\section{Conclusion}
\label{sec:conclusion}

We have proposed a statistics-based approach to distributional reinforcement learning that uses the simultaneous estimation of quantiles and expectiles of the action-value distribution. Previous work only estimated quantiles or expectiles separately. Our new approach presents the advantage of leveraging the efficiency of the expectile-based loss for both expectile and quantile estimation while solving the theoretical shortcomings of expectile-based distributional reinforcement learning, which often lead to a collapse of the expectile function in practice. 

We have shown on a toy environment how the dual optimization affects the statistics recovered in distributional RL: in short, the quantile function is estimated more accurately than with vanilla quantile regression and the expectile function remains consistent after several steps of temporal difference training. We have also benchmarked our approach at scale, on the Atari-5 benchmark. Our model, IEQN, matches the performance of the Huber-based IQN-1 and surpasses that of both expectile and quantile-based agents, demonstrating its effectiveness in practical scenarios.

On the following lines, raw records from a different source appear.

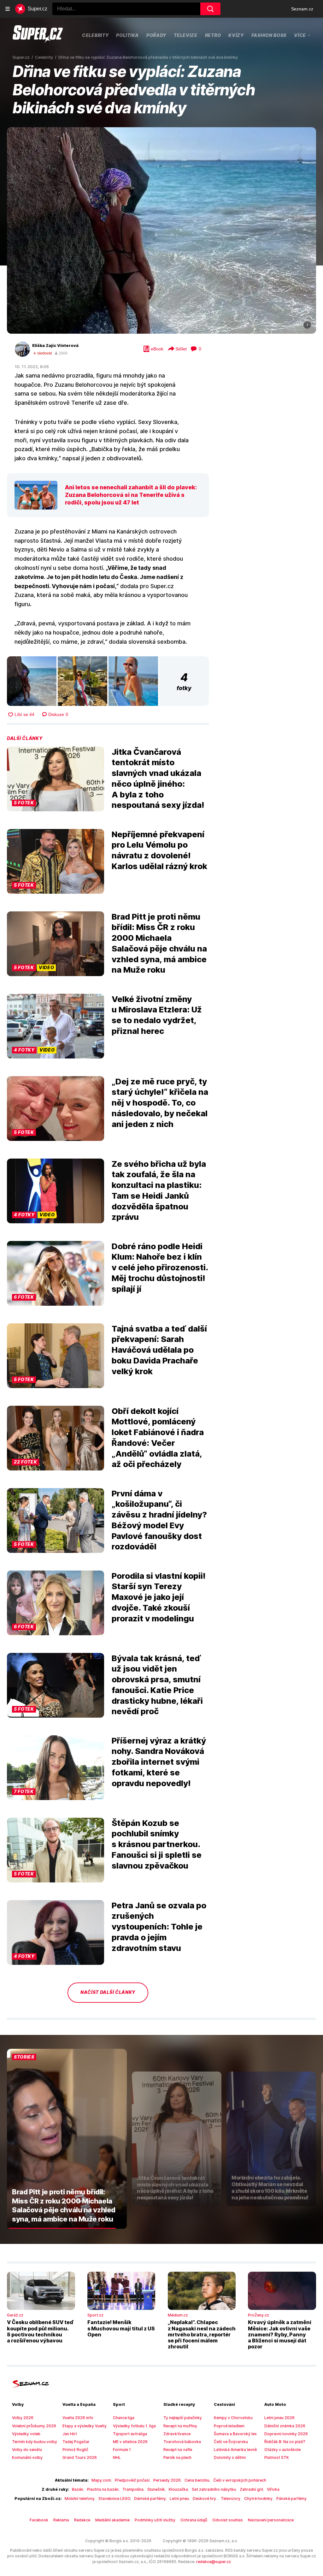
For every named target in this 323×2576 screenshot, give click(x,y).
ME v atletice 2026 (130, 2441)
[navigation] (8, 9)
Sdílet (181, 348)
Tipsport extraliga (130, 2433)
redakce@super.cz (213, 2561)
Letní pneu (179, 2498)
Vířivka (273, 2489)
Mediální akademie (112, 2520)
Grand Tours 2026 (79, 2457)
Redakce (82, 2520)
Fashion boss (268, 35)
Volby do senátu (27, 2449)
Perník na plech (177, 2457)
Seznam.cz (302, 8)
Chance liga (123, 2417)
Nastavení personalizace (271, 2520)
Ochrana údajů (193, 2520)
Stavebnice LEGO (114, 2498)
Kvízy (236, 35)
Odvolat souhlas (227, 2520)
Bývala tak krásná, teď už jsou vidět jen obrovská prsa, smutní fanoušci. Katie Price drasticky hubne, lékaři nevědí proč (157, 1684)
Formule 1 (122, 2449)
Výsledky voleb (26, 2433)
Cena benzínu (197, 2480)
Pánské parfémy (291, 2498)
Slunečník (156, 2489)
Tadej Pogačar (76, 2441)
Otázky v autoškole (282, 2449)
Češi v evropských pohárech (239, 2480)
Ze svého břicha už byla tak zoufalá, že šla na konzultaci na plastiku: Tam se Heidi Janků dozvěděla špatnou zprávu (159, 1190)
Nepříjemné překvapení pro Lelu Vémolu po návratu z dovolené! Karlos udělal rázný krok (159, 850)
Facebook (39, 2520)
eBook (157, 348)
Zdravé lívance (177, 2433)
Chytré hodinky (258, 2498)
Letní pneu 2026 (279, 2417)
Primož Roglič (75, 2449)
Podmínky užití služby (155, 2520)
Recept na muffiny (180, 2426)
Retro (213, 35)
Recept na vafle (177, 2449)
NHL (117, 2457)
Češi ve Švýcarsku (231, 2441)
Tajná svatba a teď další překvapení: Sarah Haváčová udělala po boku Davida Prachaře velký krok (159, 1350)
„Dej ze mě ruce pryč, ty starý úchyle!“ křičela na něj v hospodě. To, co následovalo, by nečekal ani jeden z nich (160, 1102)
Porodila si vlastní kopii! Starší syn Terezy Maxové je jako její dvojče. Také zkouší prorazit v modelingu (159, 1597)
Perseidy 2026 (167, 2480)
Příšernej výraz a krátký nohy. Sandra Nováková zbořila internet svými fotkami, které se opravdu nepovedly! (159, 1762)
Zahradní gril (251, 2489)
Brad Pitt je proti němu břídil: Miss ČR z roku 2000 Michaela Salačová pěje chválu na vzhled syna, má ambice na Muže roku (159, 943)
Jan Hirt (69, 2433)
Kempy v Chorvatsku (233, 2417)
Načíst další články (107, 1992)
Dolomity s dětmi (230, 2457)
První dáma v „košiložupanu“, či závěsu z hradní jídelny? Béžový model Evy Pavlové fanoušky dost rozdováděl (159, 1520)
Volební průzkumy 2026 (34, 2426)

We open possibilities for future research to use a distributional approach that performs well and does not collapse. For future work, we plan to investigate how the dual approach can be used in risk-aware decision-making problems, and how it performs when the goal is to optimize risk metrics such as (conditional) value-at-risk. Moreover, we plan to gather insights into what type of behavior is favored by the quantile and expectile loss, respectively.